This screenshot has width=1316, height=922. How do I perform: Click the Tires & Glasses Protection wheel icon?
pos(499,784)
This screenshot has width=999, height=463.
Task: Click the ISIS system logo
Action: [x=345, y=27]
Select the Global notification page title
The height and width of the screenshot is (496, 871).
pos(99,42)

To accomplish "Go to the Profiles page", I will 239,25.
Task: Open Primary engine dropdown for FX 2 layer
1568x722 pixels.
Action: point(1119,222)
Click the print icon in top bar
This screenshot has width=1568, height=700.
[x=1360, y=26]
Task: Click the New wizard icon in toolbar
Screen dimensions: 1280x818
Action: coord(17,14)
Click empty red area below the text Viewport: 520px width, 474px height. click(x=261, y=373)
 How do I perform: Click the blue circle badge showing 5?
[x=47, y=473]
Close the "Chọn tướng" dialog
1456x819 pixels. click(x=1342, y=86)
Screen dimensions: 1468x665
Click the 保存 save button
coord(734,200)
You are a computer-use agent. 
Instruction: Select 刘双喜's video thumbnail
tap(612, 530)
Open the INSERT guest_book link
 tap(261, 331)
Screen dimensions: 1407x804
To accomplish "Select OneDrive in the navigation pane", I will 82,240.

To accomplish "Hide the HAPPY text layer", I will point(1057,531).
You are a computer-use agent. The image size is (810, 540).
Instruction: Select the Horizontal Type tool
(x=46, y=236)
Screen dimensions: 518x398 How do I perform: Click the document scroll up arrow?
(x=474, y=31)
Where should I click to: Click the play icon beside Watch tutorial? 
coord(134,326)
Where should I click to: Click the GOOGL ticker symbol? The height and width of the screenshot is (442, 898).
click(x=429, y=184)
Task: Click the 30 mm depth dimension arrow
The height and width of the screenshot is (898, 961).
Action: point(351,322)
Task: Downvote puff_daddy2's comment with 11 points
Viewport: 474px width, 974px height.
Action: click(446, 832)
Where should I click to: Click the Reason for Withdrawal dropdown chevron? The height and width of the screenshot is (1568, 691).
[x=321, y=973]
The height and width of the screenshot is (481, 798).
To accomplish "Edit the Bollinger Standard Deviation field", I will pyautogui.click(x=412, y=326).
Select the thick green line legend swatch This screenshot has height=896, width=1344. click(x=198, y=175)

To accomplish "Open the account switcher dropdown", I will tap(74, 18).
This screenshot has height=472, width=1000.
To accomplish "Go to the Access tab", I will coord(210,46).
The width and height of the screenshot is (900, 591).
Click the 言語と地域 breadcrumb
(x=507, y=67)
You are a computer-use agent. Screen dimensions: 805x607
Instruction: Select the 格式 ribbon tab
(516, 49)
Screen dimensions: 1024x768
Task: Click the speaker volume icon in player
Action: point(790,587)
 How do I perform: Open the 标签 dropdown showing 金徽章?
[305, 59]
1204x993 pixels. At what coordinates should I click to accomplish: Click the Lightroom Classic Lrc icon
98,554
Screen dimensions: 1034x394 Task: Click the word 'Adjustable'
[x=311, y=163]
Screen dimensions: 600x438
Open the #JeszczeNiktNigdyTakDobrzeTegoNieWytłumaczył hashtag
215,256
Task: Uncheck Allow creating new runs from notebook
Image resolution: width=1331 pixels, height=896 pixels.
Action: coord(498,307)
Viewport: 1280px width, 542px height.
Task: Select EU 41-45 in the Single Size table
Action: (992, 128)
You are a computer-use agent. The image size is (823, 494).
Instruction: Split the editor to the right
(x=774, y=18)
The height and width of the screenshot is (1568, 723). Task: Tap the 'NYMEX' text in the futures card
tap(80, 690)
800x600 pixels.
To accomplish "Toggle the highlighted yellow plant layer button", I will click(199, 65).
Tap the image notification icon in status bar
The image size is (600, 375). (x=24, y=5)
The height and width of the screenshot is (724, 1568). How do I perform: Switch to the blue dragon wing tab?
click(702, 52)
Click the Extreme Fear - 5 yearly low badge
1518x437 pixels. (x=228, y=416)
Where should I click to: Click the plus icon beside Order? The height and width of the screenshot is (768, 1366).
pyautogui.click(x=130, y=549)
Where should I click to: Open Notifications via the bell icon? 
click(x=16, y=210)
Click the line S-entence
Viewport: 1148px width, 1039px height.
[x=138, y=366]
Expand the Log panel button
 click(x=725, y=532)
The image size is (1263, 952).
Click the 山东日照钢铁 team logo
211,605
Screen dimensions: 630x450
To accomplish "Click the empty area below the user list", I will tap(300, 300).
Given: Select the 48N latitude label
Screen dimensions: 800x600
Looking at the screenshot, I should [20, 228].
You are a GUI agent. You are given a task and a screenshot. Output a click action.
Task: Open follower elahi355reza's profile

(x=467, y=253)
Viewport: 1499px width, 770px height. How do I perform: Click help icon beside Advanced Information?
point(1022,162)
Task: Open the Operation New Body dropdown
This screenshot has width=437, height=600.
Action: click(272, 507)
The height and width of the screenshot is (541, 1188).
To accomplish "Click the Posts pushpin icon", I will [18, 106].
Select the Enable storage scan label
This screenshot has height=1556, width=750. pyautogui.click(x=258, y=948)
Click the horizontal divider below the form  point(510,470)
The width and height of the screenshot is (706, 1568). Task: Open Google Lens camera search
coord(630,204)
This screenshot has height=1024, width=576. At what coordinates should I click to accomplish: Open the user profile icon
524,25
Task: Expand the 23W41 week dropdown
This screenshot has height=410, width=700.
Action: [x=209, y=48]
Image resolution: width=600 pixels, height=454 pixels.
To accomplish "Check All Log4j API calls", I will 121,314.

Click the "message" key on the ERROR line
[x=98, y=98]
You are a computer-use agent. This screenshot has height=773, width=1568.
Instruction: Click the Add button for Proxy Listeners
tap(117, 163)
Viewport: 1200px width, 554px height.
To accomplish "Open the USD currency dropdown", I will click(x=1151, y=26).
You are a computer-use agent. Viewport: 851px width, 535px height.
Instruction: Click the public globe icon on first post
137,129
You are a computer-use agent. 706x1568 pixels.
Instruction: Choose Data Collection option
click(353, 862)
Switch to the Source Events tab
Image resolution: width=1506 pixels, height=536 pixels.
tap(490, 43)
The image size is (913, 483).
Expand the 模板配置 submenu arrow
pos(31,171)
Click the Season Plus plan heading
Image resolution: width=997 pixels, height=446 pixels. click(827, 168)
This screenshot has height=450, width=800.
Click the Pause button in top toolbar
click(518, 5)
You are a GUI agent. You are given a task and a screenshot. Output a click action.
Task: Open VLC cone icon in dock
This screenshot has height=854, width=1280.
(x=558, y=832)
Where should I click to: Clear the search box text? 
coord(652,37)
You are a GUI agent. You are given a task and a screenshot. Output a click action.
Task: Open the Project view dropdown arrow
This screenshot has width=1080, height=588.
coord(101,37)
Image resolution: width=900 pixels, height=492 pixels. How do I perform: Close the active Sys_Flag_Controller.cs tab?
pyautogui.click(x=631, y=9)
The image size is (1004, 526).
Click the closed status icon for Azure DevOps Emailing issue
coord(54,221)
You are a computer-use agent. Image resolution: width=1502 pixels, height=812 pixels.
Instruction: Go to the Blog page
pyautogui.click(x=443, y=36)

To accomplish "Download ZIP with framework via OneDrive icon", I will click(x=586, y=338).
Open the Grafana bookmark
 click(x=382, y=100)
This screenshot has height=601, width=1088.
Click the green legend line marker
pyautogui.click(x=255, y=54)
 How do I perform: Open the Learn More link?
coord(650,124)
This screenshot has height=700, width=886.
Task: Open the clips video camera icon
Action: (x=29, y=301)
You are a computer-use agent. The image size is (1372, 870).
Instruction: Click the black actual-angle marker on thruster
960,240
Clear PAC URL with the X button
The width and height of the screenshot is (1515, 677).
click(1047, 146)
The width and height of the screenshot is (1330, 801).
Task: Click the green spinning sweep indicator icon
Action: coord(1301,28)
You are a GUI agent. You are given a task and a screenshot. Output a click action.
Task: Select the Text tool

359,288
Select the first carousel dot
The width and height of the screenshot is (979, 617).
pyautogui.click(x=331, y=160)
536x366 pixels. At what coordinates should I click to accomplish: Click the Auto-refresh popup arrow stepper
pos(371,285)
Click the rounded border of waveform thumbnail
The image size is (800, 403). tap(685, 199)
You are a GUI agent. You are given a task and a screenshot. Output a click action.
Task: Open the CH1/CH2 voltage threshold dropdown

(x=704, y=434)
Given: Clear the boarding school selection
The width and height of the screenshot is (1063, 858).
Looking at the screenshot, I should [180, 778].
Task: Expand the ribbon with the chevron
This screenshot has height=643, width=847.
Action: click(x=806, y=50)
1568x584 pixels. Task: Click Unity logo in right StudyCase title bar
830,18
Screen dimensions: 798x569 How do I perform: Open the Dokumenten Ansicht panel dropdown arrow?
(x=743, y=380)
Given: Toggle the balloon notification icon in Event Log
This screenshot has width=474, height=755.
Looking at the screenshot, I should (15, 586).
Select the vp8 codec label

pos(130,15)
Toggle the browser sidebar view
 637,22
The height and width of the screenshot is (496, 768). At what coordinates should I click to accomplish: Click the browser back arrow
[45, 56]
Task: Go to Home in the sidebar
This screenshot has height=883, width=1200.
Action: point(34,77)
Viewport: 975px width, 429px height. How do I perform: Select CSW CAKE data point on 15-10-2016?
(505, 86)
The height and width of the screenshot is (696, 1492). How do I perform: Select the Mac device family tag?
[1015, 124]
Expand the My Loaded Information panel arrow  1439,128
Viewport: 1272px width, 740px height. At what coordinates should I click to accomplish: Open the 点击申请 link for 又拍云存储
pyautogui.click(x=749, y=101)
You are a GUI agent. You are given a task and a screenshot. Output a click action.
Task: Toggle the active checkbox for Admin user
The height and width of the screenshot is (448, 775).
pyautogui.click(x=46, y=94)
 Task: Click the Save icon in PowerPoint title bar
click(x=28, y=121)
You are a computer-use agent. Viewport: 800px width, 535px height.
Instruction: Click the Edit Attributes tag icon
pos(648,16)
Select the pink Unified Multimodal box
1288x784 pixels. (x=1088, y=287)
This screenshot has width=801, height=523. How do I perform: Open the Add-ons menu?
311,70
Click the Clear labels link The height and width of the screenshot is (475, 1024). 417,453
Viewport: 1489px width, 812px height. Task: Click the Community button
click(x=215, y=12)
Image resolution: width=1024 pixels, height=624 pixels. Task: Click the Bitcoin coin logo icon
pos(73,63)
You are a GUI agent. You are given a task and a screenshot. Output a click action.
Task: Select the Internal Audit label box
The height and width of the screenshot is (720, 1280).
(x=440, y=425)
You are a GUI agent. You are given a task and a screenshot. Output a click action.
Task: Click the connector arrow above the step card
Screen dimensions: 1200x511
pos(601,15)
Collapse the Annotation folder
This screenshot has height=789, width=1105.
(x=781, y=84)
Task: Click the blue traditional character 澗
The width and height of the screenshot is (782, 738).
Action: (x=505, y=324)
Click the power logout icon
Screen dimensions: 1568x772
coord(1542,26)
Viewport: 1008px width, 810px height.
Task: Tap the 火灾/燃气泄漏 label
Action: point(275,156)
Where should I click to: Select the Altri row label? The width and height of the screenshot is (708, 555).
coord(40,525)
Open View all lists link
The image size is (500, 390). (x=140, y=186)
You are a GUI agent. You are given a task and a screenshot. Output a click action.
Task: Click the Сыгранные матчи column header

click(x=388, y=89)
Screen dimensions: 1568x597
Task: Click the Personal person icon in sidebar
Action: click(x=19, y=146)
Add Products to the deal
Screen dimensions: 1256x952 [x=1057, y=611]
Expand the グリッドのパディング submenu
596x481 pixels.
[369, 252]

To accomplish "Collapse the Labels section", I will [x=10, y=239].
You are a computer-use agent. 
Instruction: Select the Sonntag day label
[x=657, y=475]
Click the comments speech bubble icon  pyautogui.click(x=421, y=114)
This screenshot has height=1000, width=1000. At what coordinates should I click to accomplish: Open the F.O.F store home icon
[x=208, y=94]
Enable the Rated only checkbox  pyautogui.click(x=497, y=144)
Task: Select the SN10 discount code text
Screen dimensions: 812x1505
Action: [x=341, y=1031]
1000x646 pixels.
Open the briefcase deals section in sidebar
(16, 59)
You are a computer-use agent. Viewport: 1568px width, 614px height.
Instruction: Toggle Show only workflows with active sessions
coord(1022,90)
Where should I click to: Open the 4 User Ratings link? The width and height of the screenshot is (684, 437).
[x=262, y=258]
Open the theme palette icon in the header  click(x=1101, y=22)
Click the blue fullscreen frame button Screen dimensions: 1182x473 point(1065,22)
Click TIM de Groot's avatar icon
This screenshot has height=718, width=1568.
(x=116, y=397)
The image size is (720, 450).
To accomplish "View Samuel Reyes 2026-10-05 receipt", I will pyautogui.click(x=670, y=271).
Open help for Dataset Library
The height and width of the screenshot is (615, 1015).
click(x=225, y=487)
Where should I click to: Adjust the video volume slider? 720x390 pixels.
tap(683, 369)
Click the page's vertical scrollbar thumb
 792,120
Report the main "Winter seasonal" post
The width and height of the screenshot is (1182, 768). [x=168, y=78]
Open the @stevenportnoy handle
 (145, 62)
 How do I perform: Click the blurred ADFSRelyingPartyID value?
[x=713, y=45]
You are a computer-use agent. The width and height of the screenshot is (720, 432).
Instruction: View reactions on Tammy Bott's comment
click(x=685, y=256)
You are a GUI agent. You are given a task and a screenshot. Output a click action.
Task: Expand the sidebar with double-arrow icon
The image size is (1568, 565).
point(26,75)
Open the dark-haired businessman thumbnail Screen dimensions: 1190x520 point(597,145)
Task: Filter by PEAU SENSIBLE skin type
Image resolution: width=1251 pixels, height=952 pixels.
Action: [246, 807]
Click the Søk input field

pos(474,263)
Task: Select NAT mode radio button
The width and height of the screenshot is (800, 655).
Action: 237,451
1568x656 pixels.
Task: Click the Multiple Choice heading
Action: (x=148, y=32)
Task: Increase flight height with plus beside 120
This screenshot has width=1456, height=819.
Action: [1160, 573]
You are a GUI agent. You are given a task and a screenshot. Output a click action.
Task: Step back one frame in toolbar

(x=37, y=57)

———

• Goal of the exercise:
From the first line of the listing above to the line that contains "Task: Click the 30 mm depth dimension arrow", inclusive, restate every line word for word. Nothing else belongs in the answer.

• Expected output:
This screenshot has width=1316, height=922. How do I perform: Click the Tires & Glasses Protection wheel icon?
pos(499,784)
This screenshot has width=999, height=463.
Task: Click the ISIS system logo
Action: [x=345, y=27]
Select the Global notification page title
The height and width of the screenshot is (496, 871).
pos(99,42)

To accomplish "Go to the Profiles page", I will 239,25.
Task: Open Primary engine dropdown for FX 2 layer
1568x722 pixels.
Action: point(1119,222)
Click the print icon in top bar
This screenshot has width=1568, height=700.
[x=1360, y=26]
Task: Click the New wizard icon in toolbar
Screen dimensions: 1280x818
Action: coord(17,14)
Click empty red area below the text Viewport: 520px width, 474px height. click(x=261, y=373)
 How do I perform: Click the blue circle badge showing 5?
[x=47, y=473]
Close the "Chọn tướng" dialog
1456x819 pixels. click(x=1342, y=86)
Screen dimensions: 1468x665
Click the 保存 save button
coord(734,200)
You are a computer-use agent. 
Instruction: Select 刘双喜's video thumbnail
tap(612, 530)
Open the INSERT guest_book link
 tap(261, 331)
Screen dimensions: 1407x804
To accomplish "Select OneDrive in the navigation pane", I will 82,240.

To accomplish "Hide the HAPPY text layer", I will point(1057,531).
You are a computer-use agent. The image size is (810, 540).
Instruction: Select the Horizontal Type tool
(x=46, y=236)
Screen dimensions: 518x398 How do I perform: Click the document scroll up arrow?
(x=474, y=31)
Where should I click to: Click the play icon beside Watch tutorial? 
coord(134,326)
Where should I click to: Click the GOOGL ticker symbol? The height and width of the screenshot is (442, 898).
click(x=429, y=184)
Task: Click the 30 mm depth dimension arrow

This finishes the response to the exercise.